Tea drinking countries have lower rates of diabetes research suggests

Library Image. Thinkstock.
Library Image. Thinkstock.

Drinking tea may be linked to a lower risk of diabetes, scientists have suggested, after finding countries who drink the most have lower rates of the disease.

Researchers in Switzerland analysed prevelance of type 2 diabetes in relation to consumption of tea in 50 countries.

Tea contains chemicals, called complex flavanoids, which are thought to protect cells from damage and inflammation.

The findings, published in the journal BMJ Open, showed that Ireland topped the league table for tea drinkers, at more than 2 kg/year per person, followed by the UK and Turkey.
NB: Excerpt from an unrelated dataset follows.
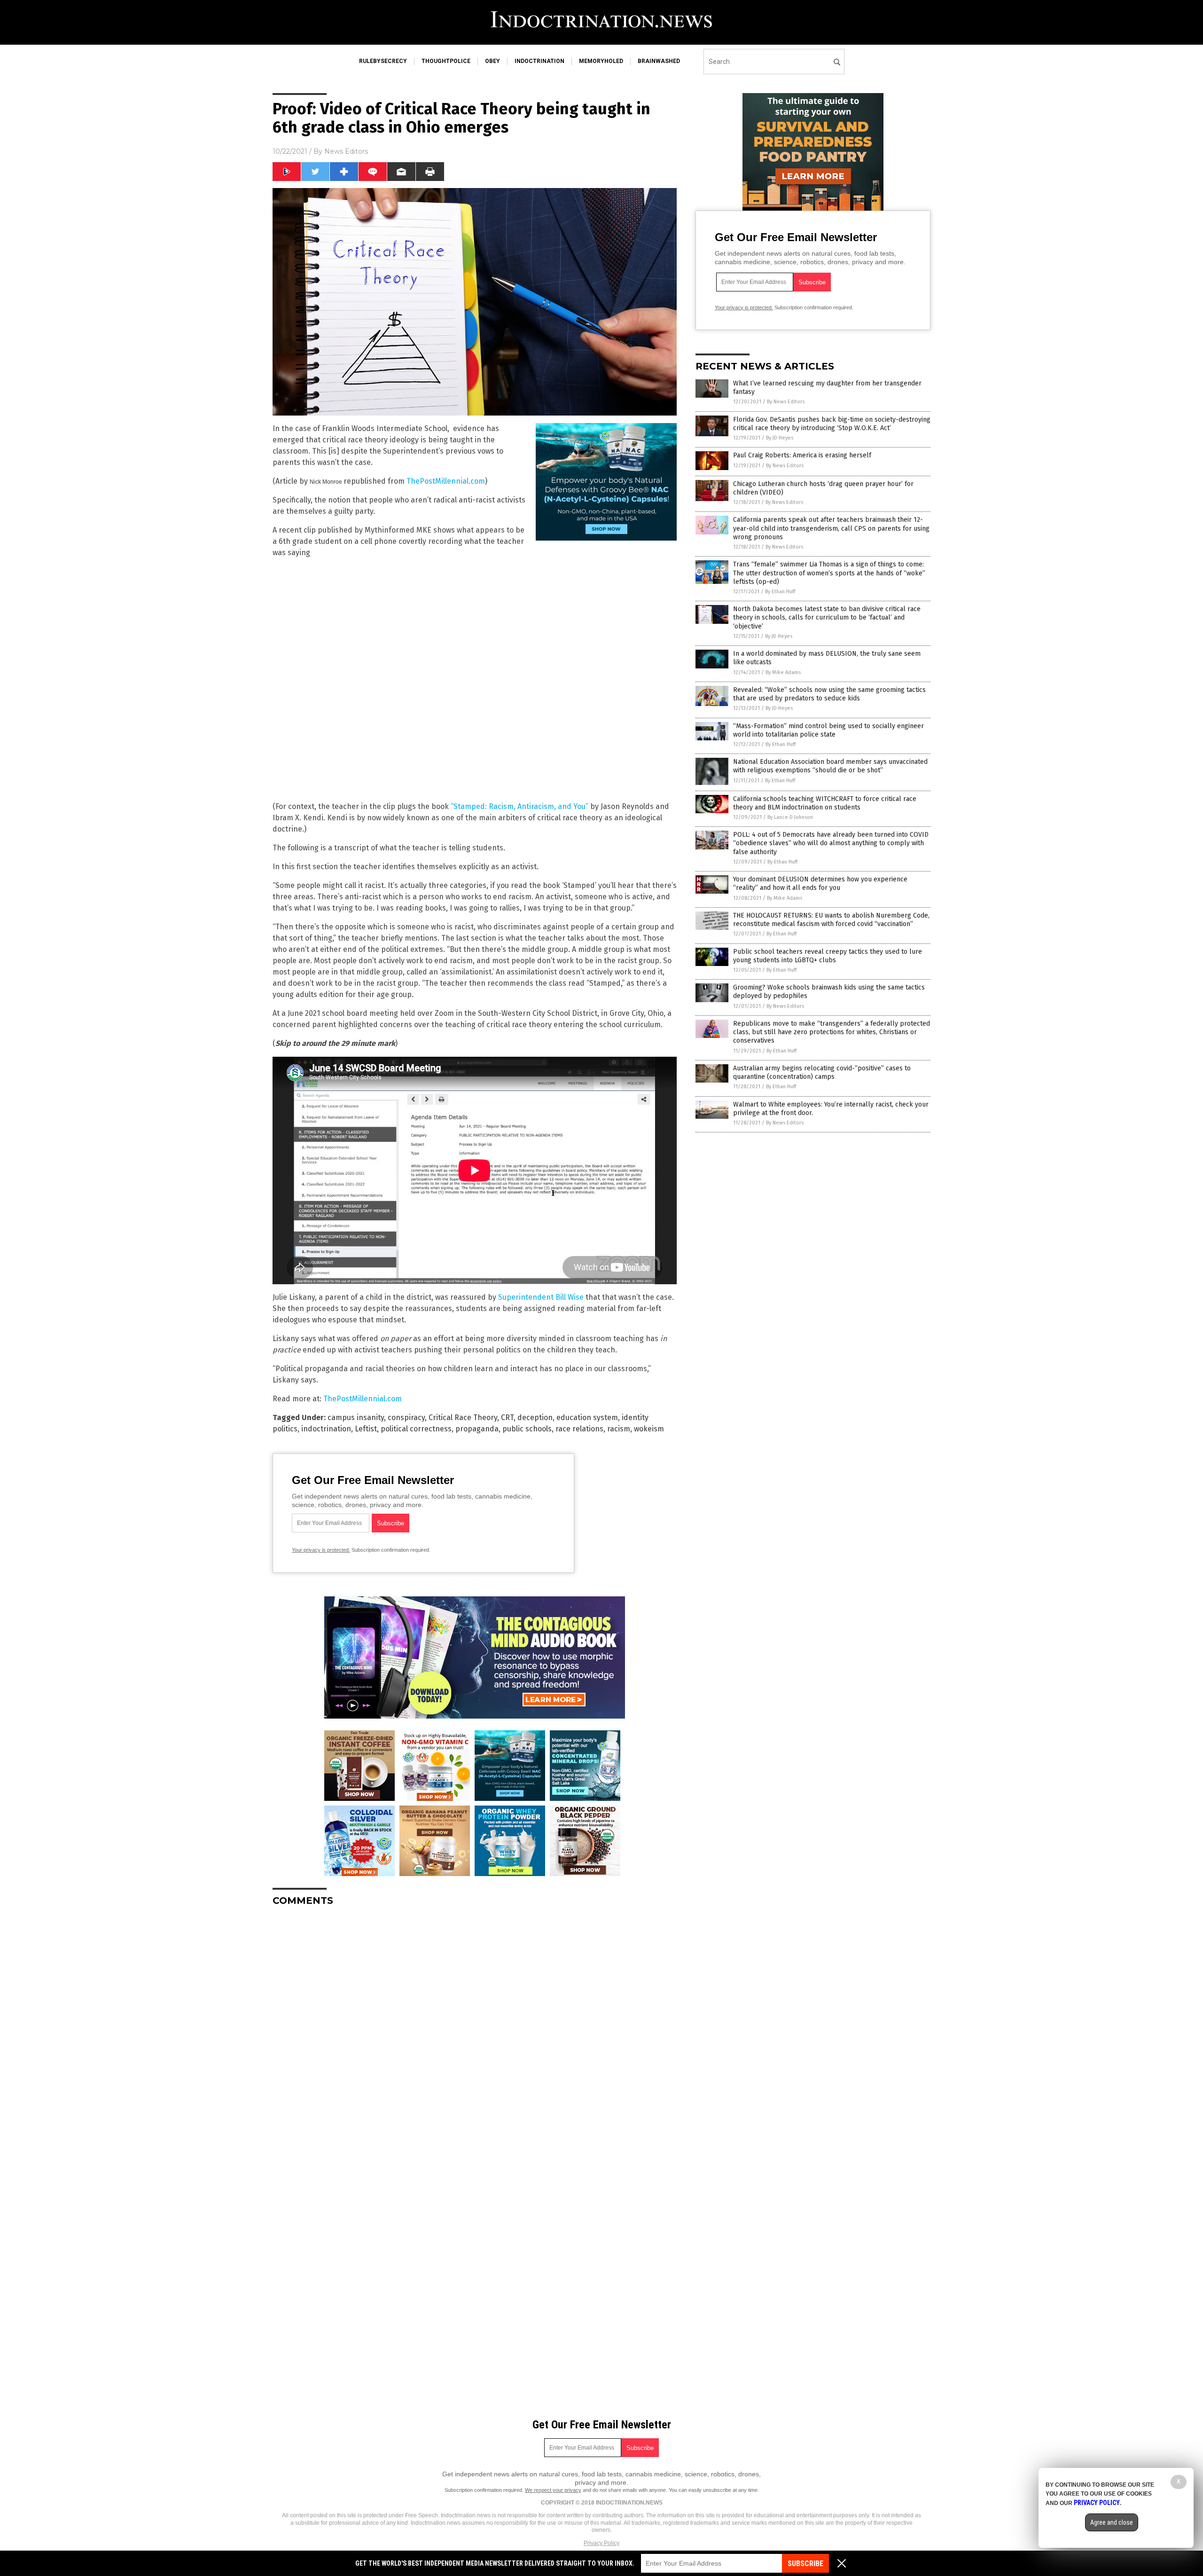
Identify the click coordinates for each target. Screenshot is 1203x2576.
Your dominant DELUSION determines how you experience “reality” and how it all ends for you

At the bottom of the table were South Korea, Brazil, China, Morocco and Mexico, with very low consumption.

Using a complex statistical method the company, Data Mining Internationl, based in Geneva, suggested that the countries with the highest consumption of tea had the lowest rates of diabetes.

However independent experts said the method was flawed and provided a weak link at best.

Author Dr Ariel Beresniak, wrote in the journal: "The number of factors contributing to the growth of diabetes and obesity in the world confirms that ‘correlation does not imply causality’, and that a significant linear correlation between tea consumption and diabetes prevalence does not imply that low tea consumption could cause diabetes."